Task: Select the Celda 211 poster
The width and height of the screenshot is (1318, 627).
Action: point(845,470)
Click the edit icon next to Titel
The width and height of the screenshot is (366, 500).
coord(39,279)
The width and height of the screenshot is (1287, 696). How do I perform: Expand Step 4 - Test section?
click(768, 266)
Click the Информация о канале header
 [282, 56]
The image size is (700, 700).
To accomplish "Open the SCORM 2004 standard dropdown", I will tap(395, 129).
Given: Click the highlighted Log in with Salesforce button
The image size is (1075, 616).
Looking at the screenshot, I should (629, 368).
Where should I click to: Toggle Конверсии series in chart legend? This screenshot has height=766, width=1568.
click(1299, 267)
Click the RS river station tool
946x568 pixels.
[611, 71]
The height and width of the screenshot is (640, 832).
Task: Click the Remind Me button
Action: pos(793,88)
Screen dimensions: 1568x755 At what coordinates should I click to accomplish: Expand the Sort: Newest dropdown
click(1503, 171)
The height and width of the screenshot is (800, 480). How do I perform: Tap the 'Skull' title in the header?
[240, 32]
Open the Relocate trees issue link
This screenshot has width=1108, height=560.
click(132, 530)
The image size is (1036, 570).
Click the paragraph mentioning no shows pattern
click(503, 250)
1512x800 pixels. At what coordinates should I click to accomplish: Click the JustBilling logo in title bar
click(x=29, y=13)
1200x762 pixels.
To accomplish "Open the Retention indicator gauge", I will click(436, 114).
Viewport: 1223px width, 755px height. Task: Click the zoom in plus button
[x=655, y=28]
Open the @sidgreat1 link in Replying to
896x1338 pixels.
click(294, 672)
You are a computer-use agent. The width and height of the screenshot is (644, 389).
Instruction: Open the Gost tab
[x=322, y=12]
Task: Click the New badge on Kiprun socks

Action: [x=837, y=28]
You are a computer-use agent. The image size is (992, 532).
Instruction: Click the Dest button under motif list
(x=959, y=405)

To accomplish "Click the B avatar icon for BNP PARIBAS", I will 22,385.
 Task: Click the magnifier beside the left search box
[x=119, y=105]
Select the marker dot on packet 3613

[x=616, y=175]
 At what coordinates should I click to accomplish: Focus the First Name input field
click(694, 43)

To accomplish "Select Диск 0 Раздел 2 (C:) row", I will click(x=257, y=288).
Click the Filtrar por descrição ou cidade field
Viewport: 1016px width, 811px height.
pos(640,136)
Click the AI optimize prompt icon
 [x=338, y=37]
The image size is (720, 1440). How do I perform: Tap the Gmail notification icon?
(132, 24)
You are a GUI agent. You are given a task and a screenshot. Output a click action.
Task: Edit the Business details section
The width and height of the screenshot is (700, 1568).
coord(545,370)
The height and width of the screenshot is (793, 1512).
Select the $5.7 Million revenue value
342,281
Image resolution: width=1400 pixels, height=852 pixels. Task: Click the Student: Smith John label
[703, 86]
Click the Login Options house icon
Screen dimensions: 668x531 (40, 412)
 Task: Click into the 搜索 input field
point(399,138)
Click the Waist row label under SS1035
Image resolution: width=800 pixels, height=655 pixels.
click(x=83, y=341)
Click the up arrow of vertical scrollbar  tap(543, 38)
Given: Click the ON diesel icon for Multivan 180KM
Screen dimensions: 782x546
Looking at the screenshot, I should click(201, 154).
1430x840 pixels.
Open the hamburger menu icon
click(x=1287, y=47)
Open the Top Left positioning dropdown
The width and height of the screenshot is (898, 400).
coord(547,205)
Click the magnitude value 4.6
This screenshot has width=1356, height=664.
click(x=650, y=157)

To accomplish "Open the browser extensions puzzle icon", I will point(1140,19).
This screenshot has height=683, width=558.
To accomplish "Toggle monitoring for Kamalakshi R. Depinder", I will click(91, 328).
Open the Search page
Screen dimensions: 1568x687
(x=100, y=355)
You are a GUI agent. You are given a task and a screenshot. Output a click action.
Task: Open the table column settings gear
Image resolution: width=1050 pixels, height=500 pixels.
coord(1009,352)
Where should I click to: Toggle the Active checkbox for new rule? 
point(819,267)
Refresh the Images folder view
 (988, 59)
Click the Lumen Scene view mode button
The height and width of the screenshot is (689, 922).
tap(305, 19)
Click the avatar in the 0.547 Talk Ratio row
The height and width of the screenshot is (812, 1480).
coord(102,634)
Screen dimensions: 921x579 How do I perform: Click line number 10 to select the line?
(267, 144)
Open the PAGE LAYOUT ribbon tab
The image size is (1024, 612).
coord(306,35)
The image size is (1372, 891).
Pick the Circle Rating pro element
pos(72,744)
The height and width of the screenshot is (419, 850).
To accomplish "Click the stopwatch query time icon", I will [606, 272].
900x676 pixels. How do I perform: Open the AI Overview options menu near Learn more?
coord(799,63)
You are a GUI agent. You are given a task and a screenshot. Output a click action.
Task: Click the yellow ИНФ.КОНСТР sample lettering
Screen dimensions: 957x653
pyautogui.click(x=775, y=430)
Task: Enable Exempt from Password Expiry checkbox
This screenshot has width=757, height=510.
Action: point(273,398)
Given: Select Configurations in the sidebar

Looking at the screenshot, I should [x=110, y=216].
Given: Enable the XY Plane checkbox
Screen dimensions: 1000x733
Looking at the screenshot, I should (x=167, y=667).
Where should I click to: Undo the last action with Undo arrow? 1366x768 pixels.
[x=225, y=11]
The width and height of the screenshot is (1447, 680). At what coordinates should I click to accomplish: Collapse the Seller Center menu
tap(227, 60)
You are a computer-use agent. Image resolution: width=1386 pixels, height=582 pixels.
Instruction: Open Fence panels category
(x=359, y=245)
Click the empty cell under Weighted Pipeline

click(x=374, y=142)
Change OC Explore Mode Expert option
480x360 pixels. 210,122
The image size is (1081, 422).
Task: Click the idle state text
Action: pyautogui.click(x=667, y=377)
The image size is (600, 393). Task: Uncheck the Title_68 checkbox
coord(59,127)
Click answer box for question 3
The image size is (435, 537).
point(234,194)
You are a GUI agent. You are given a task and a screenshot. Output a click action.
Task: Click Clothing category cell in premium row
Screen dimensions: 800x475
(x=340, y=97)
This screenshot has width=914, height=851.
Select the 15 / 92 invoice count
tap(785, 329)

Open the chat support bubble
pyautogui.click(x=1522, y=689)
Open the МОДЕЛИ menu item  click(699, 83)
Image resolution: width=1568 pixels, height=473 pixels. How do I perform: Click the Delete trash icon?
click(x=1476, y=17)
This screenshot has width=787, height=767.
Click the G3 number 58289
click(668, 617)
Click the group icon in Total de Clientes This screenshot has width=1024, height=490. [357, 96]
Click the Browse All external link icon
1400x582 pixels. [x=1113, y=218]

____

> [Exercise objective] Only the lines from the one with "The width and height of the screenshot is (1447, 680)." to the end of the listing are wanted. Print them exactly, keeping both ends.

> [Answer space]
The width and height of the screenshot is (1447, 680). At what coordinates should I click to accomplish: Collapse the Seller Center menu
tap(227, 60)
You are a computer-use agent. Image resolution: width=1386 pixels, height=582 pixels.
Instruction: Open Fence panels category
(x=359, y=245)
Click the empty cell under Weighted Pipeline

click(x=374, y=142)
Change OC Explore Mode Expert option
480x360 pixels. 210,122
The image size is (1081, 422).
Task: Click the idle state text
Action: pyautogui.click(x=667, y=377)
The image size is (600, 393). Task: Uncheck the Title_68 checkbox
coord(59,127)
Click answer box for question 3
The image size is (435, 537).
point(234,194)
You are a GUI agent. You are given a task and a screenshot. Output a click action.
Task: Click Clothing category cell in premium row
Screen dimensions: 800x475
(x=340, y=97)
This screenshot has width=914, height=851.
Select the 15 / 92 invoice count
tap(785, 329)

Open the chat support bubble
pyautogui.click(x=1522, y=689)
Open the МОДЕЛИ menu item  click(699, 83)
Image resolution: width=1568 pixels, height=473 pixels. How do I perform: Click the Delete trash icon?
click(x=1476, y=17)
This screenshot has width=787, height=767.
Click the G3 number 58289
click(668, 617)
Click the group icon in Total de Clientes This screenshot has width=1024, height=490. [357, 96]
Click the Browse All external link icon
1400x582 pixels. [x=1113, y=218]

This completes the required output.